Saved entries
-------

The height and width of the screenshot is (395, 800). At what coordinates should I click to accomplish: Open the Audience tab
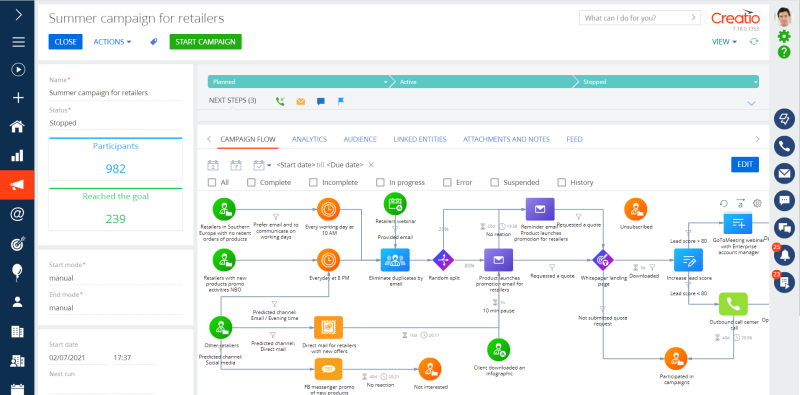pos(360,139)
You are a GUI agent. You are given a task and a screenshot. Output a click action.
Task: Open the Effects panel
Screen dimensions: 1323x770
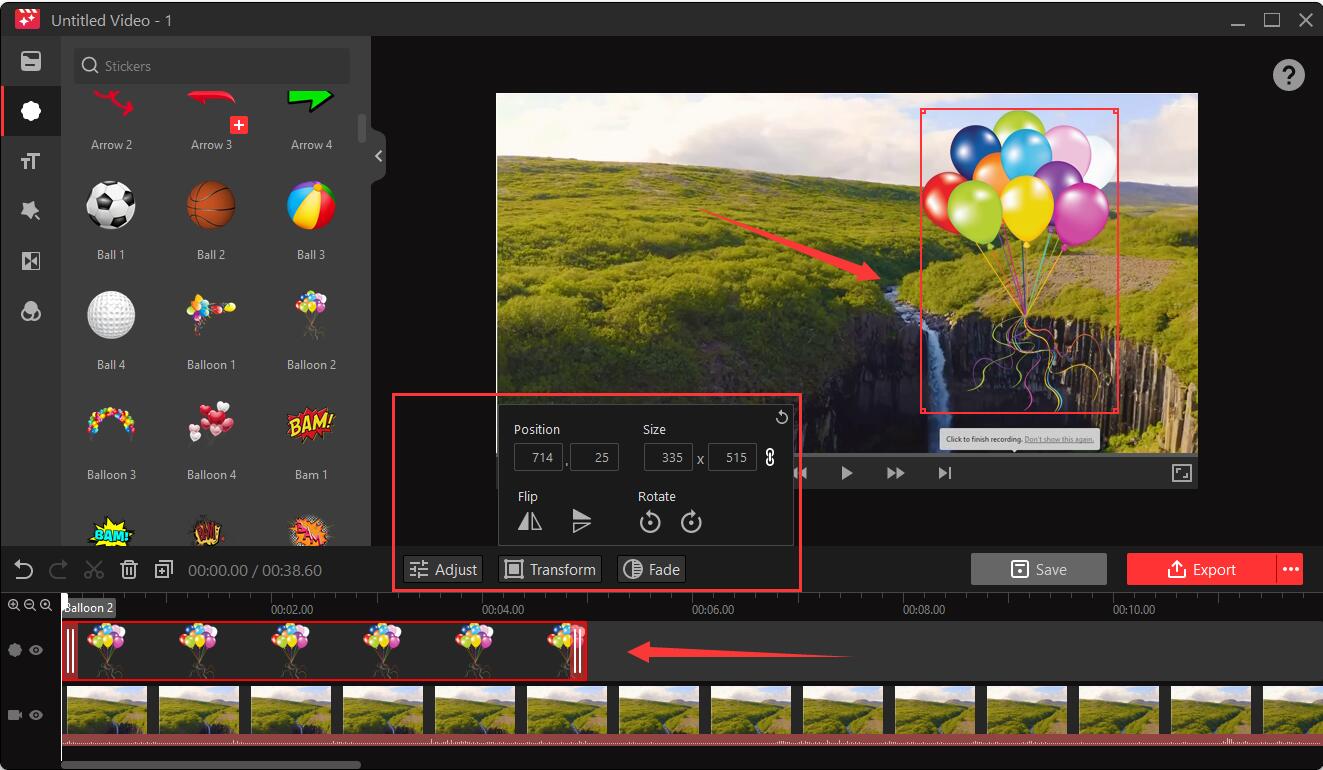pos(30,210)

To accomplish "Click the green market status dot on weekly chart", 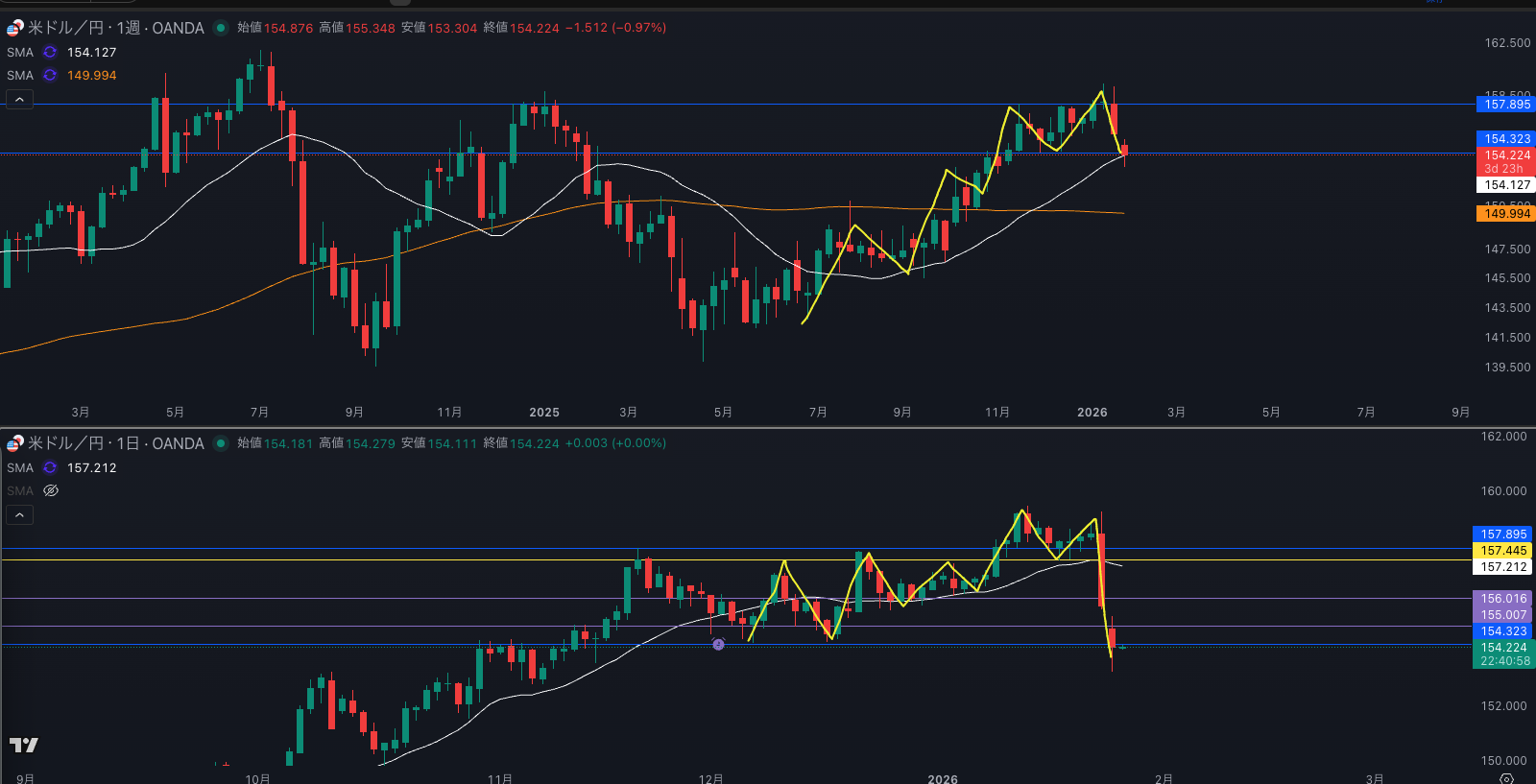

-------

● Task: The records above should be returned word for word, with every picture left out.

● Answer:
The height and width of the screenshot is (395, 800). At what coordinates should I click to accomplish: Open the Audience tab
pos(360,139)
You are a GUI agent. You are given a task and a screenshot. Output a click action.
Task: Open the Effects panel
Screen dimensions: 1323x770
pos(30,210)

To accomplish "Click the green market status dot on weekly chart", 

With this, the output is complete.